#### [Problem set]
(a) Edit the frontend-versus-backend discussion between "Due to this, companies" and "more moving parts.", inclusive, changing "database administration" to "infrastructure".
(b) Put this sentence from the frontend-versus-backend discussion into Spanish: "Typical user bases use apps in maddeningly diverse ways."
═════ Provided text
I find that frontend takes most of the dev time for most apps, and I certainly consider it "harder" to get everything working to the quality level I want. However, backend work is usually more critical, as problems can result in data loss or security issues. Frontend problems often just result in bad UX, and they are easier to do a surface-level check too (just use the app and check that it works).

Due to this, companies may have a higher bar of expertise for backend which may give the impression that it is "harder", but I don't think this is a very important distinction.

I’m a frontend dev. I’ve done backend and database administration work at a few points in my career, but never on sizable products or for more than a year or two at a time.

I largely agree with your points. The backend has the largest security and reliability burden. It’s the bottleneck everything has to go through, and it can’t trust anything it’s receives. If it breaks nothing else can work. Also, backend deployments tend to involve a lot more moving parts.

> they are easier to do a surface-level check too (just use the app and check that it works)

If what you were getting at with this is that the make change -> see result loop for the frontend is overall faster, I’d thoroughly agree with that. It’s why I’ve never stayed on the backend for long. It’s pretty cool to be able to make a change and see it reflected in the UI within a couple hundred milliseconds without losing application state.

But while that’s probably the usual case, for a significant amount of the work it’s woefully insufficient. When trying to fix something, “just using the app” often involves significant deviations from the way you’d normally use it. Typical user bases use apps in maddeningly diverse ways. They have different browsers, operating systems, displays (DPI and color systems/accuracy), screen sizes, pointing devices (mouse vs touch), and assistive technologies (e.g. multiple screen readers, each of which has its own quirks). Members of product teams—particularly ones who aren’t web specialists—frequently forget some of these. Surface level tests obviously don’t include the entire testing matrix, but they often involve iterating on at least two combinations of use at the same time, and those combinations may involve significant overhead.
══════════
═════ Given material
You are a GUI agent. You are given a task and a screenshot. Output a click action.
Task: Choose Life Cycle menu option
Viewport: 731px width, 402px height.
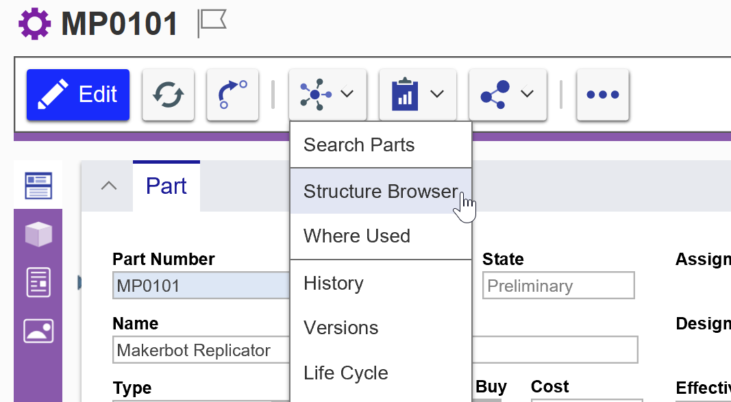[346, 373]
══════════
#### [Answers for the tasks]
(a)
Due to this, companies may have a higher bar of expertise for backend which may give the impression that it is "harder", but I don't think this is a very important distinction.

I’m a frontend dev. I’ve done backend and infrastructure work at a few points in my career, but never on sizable products or for more than a year or two at a time.

I largely agree with your points. The backend has the largest security and reliability burden. It’s the bottleneck everything has to go through, and it can’t trust anything it’s receives. If it breaks nothing else can work. Also, backend deployments tend to involve a lot more moving parts.

(b) Las bases de usuarios típicas usan las aplicaciones de maneras exasperantemente diversas.